VAMOS LER KAFKA?



A escritora Hull de La Fuente, ontem, transcreveu na sua página um texto de Kafka e o fez lembrando-se de mim. Gostei, porque aprecio o estilo literário kafkiano, me identifico com os seus personagens envolvidos em conflitos existenciais. Os contos do autor nos parecem reais, verdadeiros, atuais, principalmente quando tratam do cidadão comum, que pela avaliação de Kafka é visto apenas como um mero detalhe, o que se pode constatar na leitura do conto “O Artista da Fome”, de que tratarei abaixo:

Neste conto, Kafka retrata a vida de um jejuador numa época em que todos mostravam interesse e não faltava quem ficasse dias  inteiros sentados diante da pequena jaula olhando assombrado “aquele homem pálido de costelas salientes que, desdenhando um assento, permanecia estendido na palha esparsa pelo solo, e saudava às vezes cortesmente ou respondia com forçado sorriso às perguntas que dirigiam a ele, ou tirava um braço por entre os ferros para fazer notar sua magreza, tornando depois a sumir-se em seu próprio interior onde permanecia olhando para o vazio com olhos semicerrados, e apenas de quando em quando bebia em um diminuto copo um golezinho de água para umedecer os lábios”. Havia vigilantes permanentes, que tinham a missão de observar dia e noite o jejuador para evitar que pudesse alimentar-se. Jejum esse, que durava quarenta dias.

# EXTRATO DE DADOS
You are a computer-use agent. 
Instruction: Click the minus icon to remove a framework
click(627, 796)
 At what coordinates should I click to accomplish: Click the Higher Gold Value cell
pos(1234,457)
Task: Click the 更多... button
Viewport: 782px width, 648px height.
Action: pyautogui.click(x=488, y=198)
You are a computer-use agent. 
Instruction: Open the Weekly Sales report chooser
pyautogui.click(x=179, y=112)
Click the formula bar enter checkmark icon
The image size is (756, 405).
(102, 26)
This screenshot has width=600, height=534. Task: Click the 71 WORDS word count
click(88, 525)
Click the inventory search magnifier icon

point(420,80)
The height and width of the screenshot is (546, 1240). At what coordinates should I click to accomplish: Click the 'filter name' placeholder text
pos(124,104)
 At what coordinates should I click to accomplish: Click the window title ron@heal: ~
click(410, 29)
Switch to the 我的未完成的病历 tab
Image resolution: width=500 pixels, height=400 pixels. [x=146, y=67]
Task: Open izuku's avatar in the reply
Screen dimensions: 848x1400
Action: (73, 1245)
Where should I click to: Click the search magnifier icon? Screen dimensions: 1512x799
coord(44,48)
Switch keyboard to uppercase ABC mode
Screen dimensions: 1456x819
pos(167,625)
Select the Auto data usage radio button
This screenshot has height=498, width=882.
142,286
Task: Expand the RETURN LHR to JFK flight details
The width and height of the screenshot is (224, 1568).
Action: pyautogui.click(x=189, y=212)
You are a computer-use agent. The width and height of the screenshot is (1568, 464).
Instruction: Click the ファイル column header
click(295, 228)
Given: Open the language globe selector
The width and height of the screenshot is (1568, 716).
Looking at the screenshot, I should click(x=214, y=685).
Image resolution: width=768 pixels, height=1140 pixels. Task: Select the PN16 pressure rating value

# OBJETIVOS
**1.** No trecho sobre o conto de Kafka, renomeie "jejuador" para "faquir" e reproduza a parte que começa pelas palavras que contêm "Neste conto, Kafka" e termina em "durava quarenta dias.".
**2.** Com base no trecho sobre o conto de Kafka, indique se cada afirmação concorda com o texto (sim ou não) e cite as palavras que decidem a resposta.
(a) O jejum descrito durava quarenta dias.
(b) O jejuador permanecia sentado num assento dentro da jaula.
(c) A escritora Hull de La Fuente transcreveu um texto de Kafka ontem.
**3.** Responda com base no trecho sobre o conto de Kafka:
(a) Qual conto de Kafka é tratado no texto?
(b) Qual era a missão dos vigilantes permanentes?
(c) Para que o jejuador bebia o golezinho de água?
Os dados provêm de uma fonte distinta da do trecho.

# SOLUÇÕES POR TAREFA
**1.**
Neste conto, Kafka retrata a vida de um faquir numa época em que todos mostravam interesse e não faltava quem ficasse dias  inteiros sentados diante da pequena jaula olhando assombrado “aquele homem pálido de costelas salientes que, desdenhando um assento, permanecia estendido na palha esparsa pelo solo, e saudava às vezes cortesmente ou respondia com forçado sorriso às perguntas que dirigiam a ele, ou tirava um braço por entre os ferros para fazer notar sua magreza, tornando depois a sumir-se em seu próprio interior onde permanecia olhando para o vazio com olhos semicerrados, e apenas de quando em quando bebia em um diminuto copo um golezinho de água para umedecer os lábios”. Havia vigilantes permanentes, que tinham a missão de observar dia e noite o faquir para evitar que pudesse alimentar-se. Jejum esse, que durava quarenta dias.

**2.**
(a) Sim: "Jejum esse, que durava quarenta dias."
(b) Não: "desdenhando um assento, permanecia estendido na palha esparsa pelo solo"
(c) Sim: "A escritora Hull de La Fuente, ontem, transcreveu na sua página um texto de Kafka"

**3.**
(a) "O Artista da Fome".
(b) Observar dia e noite o jejuador para evitar que pudesse alimentar-se.
(c) Para umedecer os lábios.